This article is based on a paper presented to an Employment Lawyers Association workshop on 3 October 2002. The paper together with others presented to the workshop and other occasional employment papers are available on the Blackstone Chambers website at www.blackstonechambers.com

There are a number of new and proposed European employment measures recently adopted or currently under consideration by the institutions of the European Union and the British government. This article considers the more important of these developments.

The Information and Consultation Directive1

This Council Directive originated with a European Commission proposal in November 1998 aimed at "establishing a general framework for informing and consulting employees in the European Community".2 A "common position" on the proposal was agreed by the Council in June 2001, and approved by the European Parliament in February 20023.

The Directive was adopted on 11 March 2002 and published in the Official Journal of the European Communities on 23 March 2002.4 Implementation by the member states is due by 23 March 2005.5

The UK Department of Trade and Industry issued a consultation paper in July 2002 on issues raised for the UK by the Directive, inviting comments by 11 December 2002.6 This is the initial stage of a two-stage consultation procedure on framing UK legislation to implement the Directive. The government has said it will consult at a later stage on specific legislative proposals.

**Data for this task**
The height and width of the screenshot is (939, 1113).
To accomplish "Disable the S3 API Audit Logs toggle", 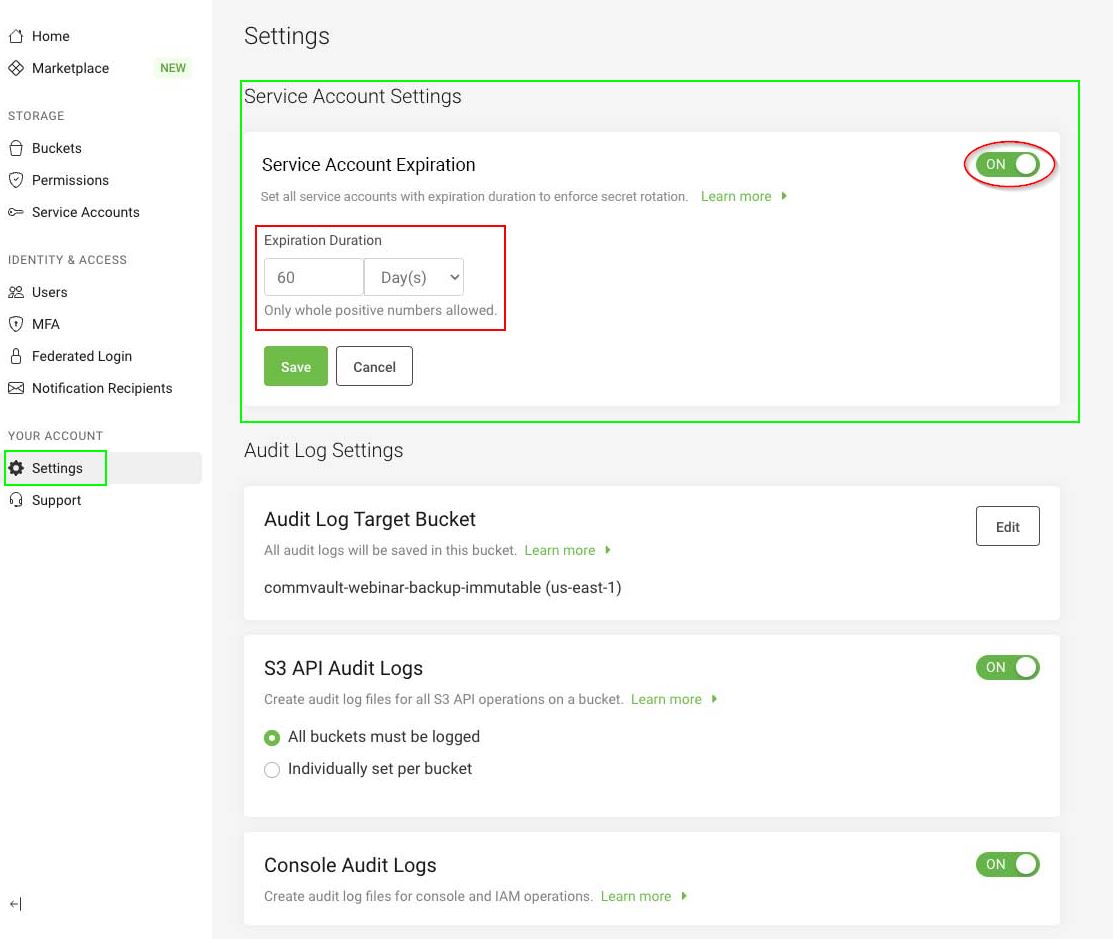I will tap(1008, 668).
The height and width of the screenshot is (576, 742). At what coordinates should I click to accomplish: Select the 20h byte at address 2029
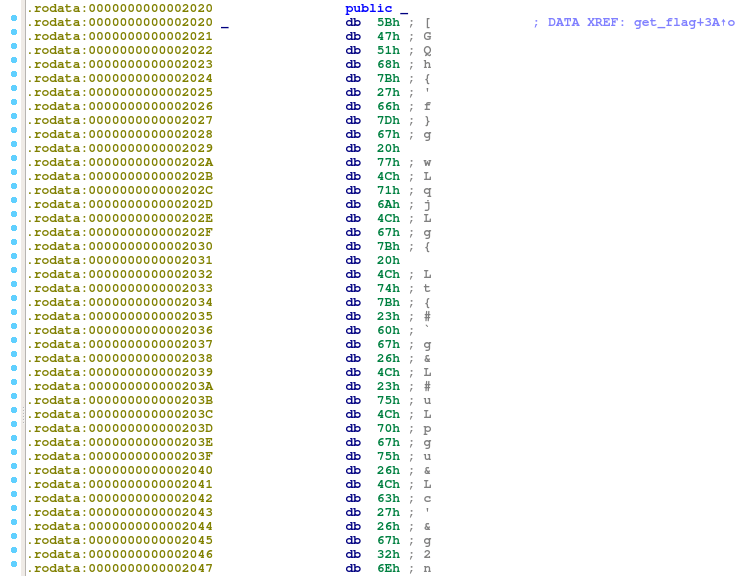pos(389,148)
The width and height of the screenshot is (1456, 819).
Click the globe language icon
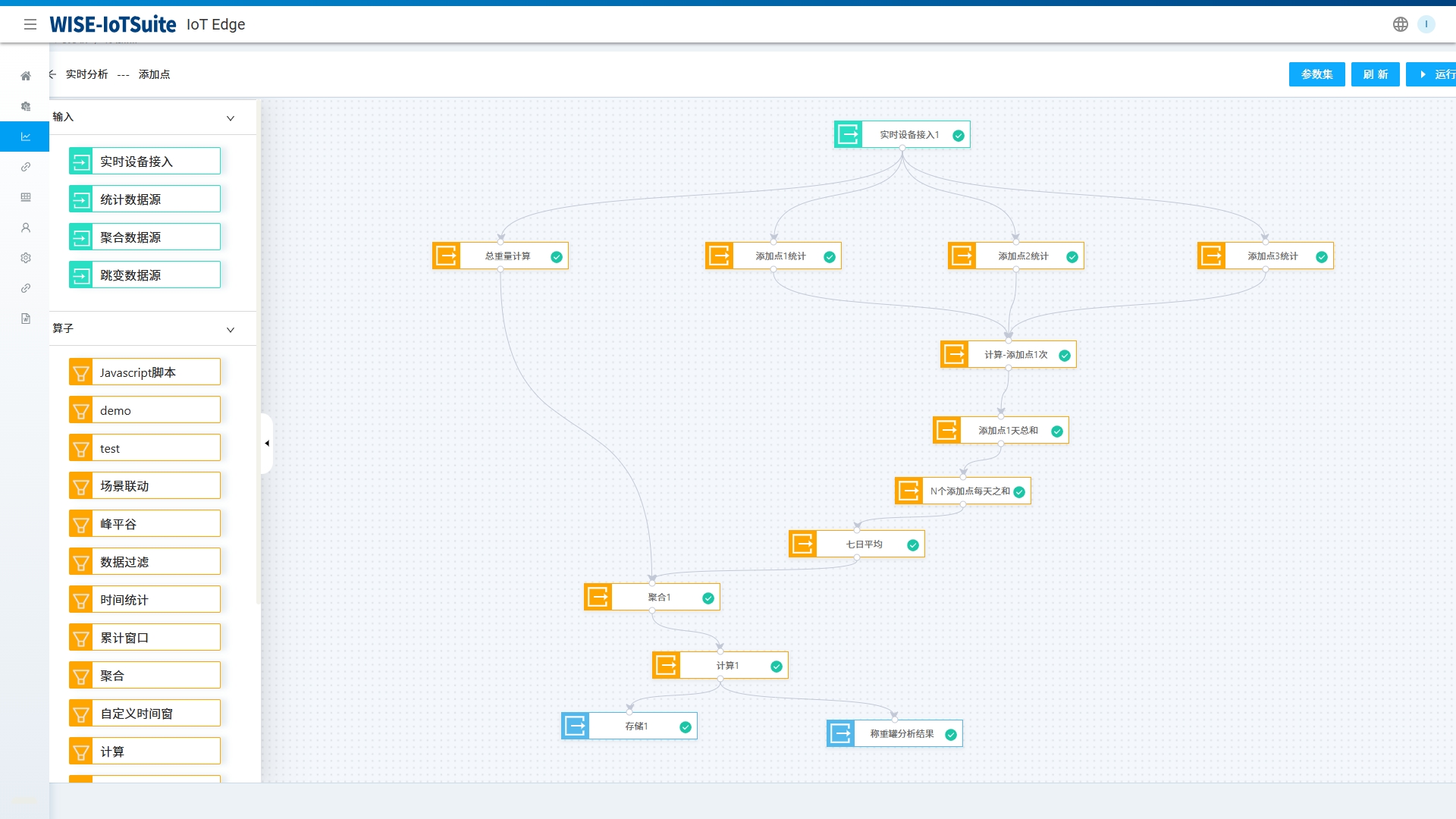[x=1400, y=24]
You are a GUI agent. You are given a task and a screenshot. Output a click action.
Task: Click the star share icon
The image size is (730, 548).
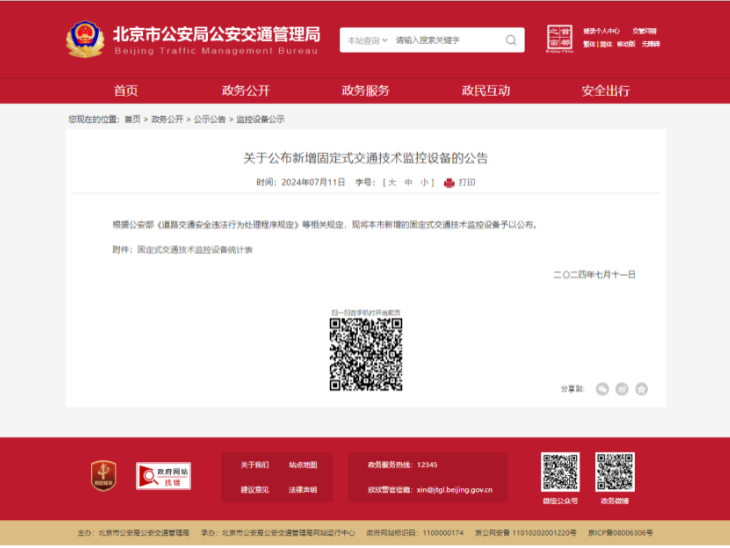point(642,389)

**Exercise instructions**
A - Answer these questions about the article on European employment measures, one line each:
(i) On what date was the paper behind the article presented to the Employment Lawyers Association workshop?
(ii) On what date was the Information and Consultation Directive published in the Official Journal of the European Communities?
(iii) By what date did the UK Department of Trade and Industry's consultation paper invite comments?
B - Arrange the stretch of the listing from the line containing "The height and width of the screenshot is (576, 742)." through the end of the listing as a JSON list of strings, one per line, and leave out blank lines and pictures.

**The answers**
A -
(i) 3 October 2002
(ii) 23 March 2002
(iii) 11 December 2002

B -
[
  "The height and width of the screenshot is (576, 742). At what coordinates should I click to accomplish: Select the 20h byte at address 2029",
  "pos(389,148)",
  "The width and height of the screenshot is (1456, 819).",
  "Click the globe language icon",
  "[x=1400, y=24]",
  "You are a GUI agent. You are given a task and a screenshot. Output a click action.",
  "Task: Click the star share icon",
  "The image size is (730, 548).",
  "point(642,389)"
]